Strathmore Publishing - audio and printed books

Audiobooks – an outline of the UK market
(an article written for Inside Book Publishing September 2008)

In 1935, the Royal National Institute for the Blind recorded (on 16 rpm shellac discs) a reading of Agatha Christie’s The Murder of Roger Ackroyd. This was the first ‘Talking Book’.

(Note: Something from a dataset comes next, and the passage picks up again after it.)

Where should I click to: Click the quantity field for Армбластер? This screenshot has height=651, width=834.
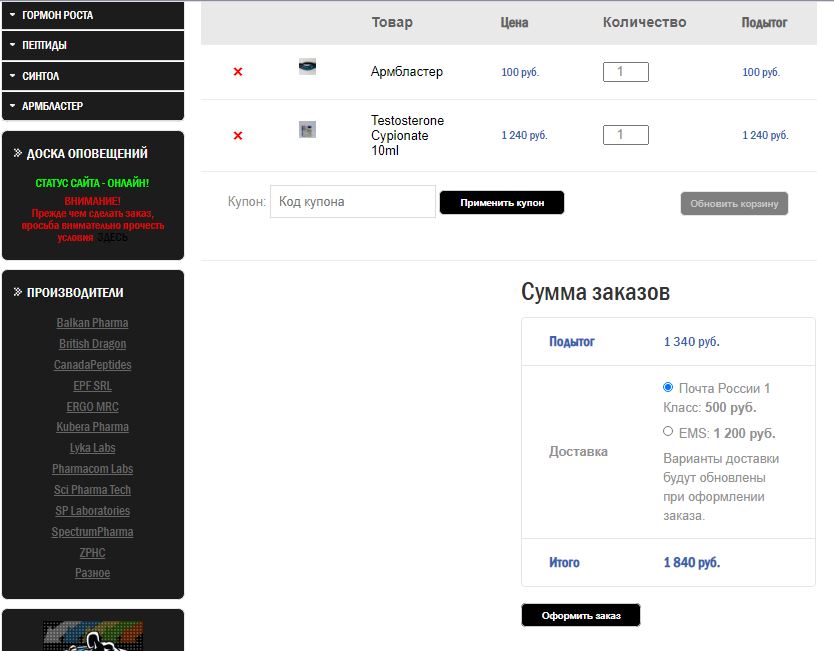[x=625, y=72]
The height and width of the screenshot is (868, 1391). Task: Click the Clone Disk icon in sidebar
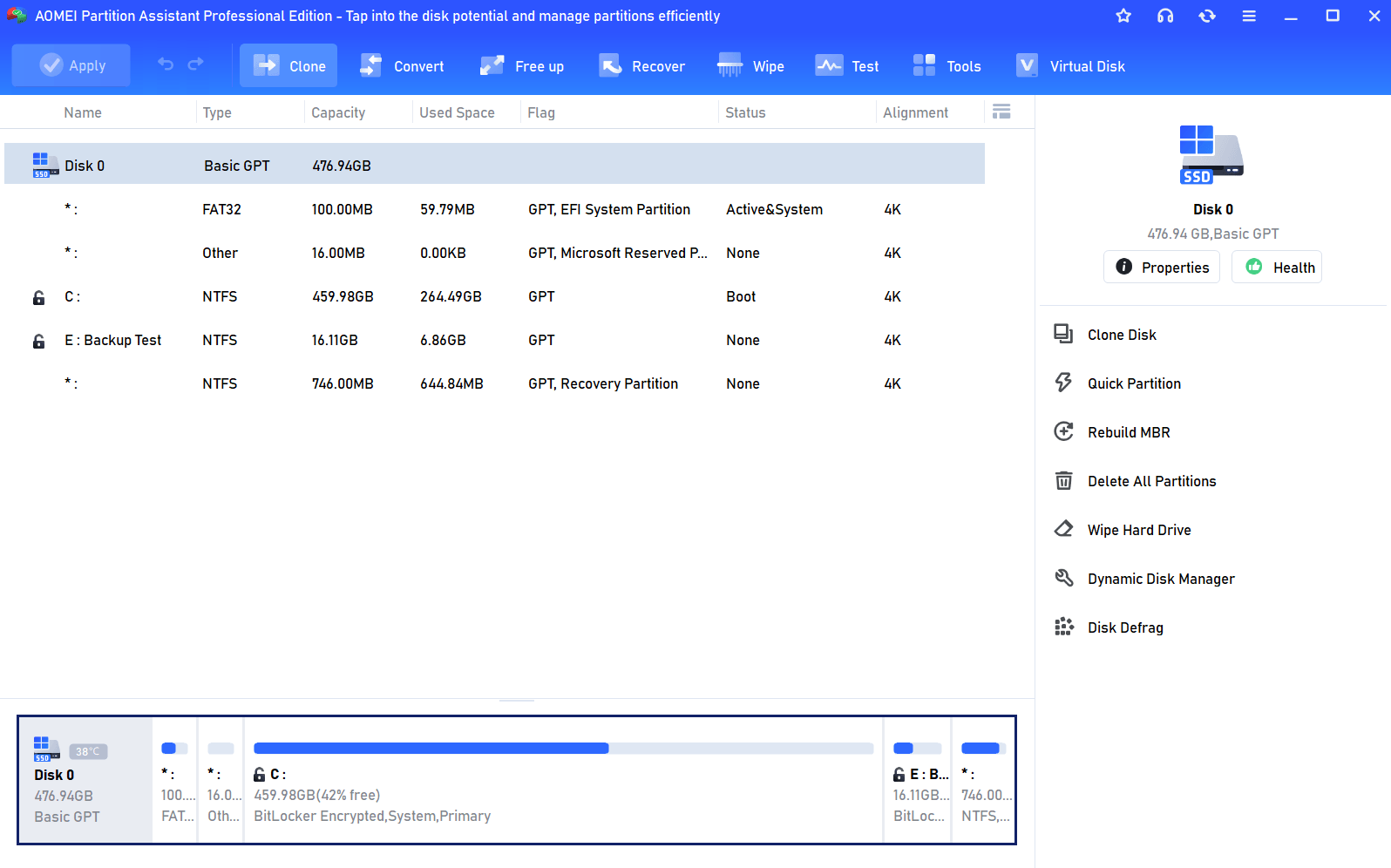coord(1063,335)
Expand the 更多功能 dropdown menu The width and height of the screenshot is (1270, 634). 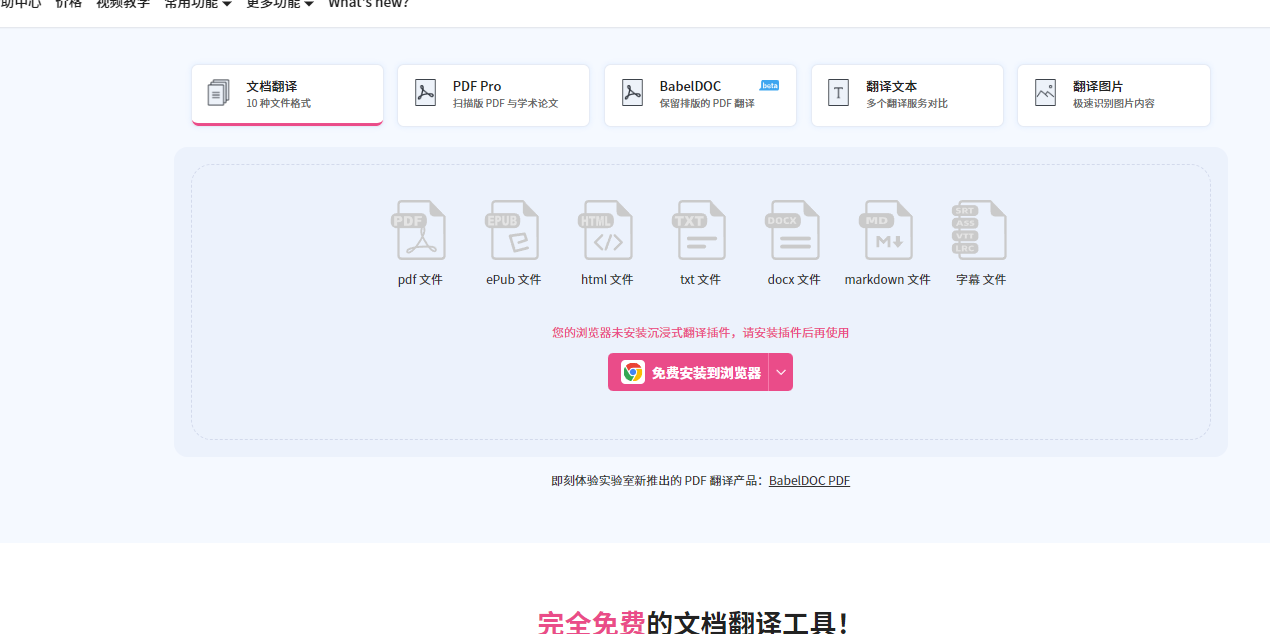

Audiobooks (a term not finally accepted universally until this century) continued to be seen as ‘books for the blind’ well into the 1990s. In the US, Caedmon released recordings for a general market as early as 1954, particularly of poets reading their own work. In the UK, EMI and Argo experimented with spoken-word recordings in the 1970s. In the late 1980s, the BBC launched its Radio Collection, selections from its archives on cassette tape. Thus began a public awareness of ‘radio on demand’, but it was not until the 1990s that mainstream publishers launched audio lists – Penguin, Hodder, HarperCollins, Random House, Orion. Once audio was in bookshops rather than record shops, it began to be appreciated by the general public as a valid medium in its own right rather than as a second-best substitute for those unable to read printed books. There was clearly a demand: sales grew at about 20 per cent per year from 1995 to 2001, although they have now plateaued.

Technological developments helped. The Sony Walkman players, first cassette and then CD, encouraged multi-tasking and listening whilst travelling. By 2005, cassettes were almost totally superseded by CDs, and audiobooks are now online at sites such as audible.co.uk – downloads are perhaps 10 per cent of the market in 2007, a share growing fast.

Most high-street sales are of abridged titles, skilfully cut back to between three and eight hours (30,000 to 70,000 words); unabridged titles often run to twenty, and there is a version of War and Peace that is over sixty hours long. Library sales are usually unabridged. Downloading has removed the physical constraints which made unabridged difficult to market, and compared with sales on CD, a far higher proportion of online sales to the consumer market are unabridged.

Audio is a small proportion of the UK consumer book industry: hard sales figures are difficult to obtain, but according to 2006 industry association surveys, the UK market is about £70m – 2.8 per cent of the approximately £2,500m UK consumer book market. However, even this modest share is at odds with the mere £21m that shows up in the Nielsen Bookscan retail sales figures; the balance is presumably made up by library and mail-order sales of unabridged books.

Audio is proportionately better established in the US, with $870m retail sales – say £435m at current exchange rates; the US population is 300m, the UK, 60m. The US consumer market is about $12,200m; audio is therefore about 7 per cent.

According to a 2007 survey by the Audiobook Publishing Association, only 8 per cent of the adult population of the UK have listened to an audiobook in the past year; the US equivalent figure is 25 per cent.

Job opportunities in audio lie in deciding what to publish and acquiring rights, with perhaps some involvement in casting of readers; all production is outsourced to a small number of established producers and studios who specialize in the field.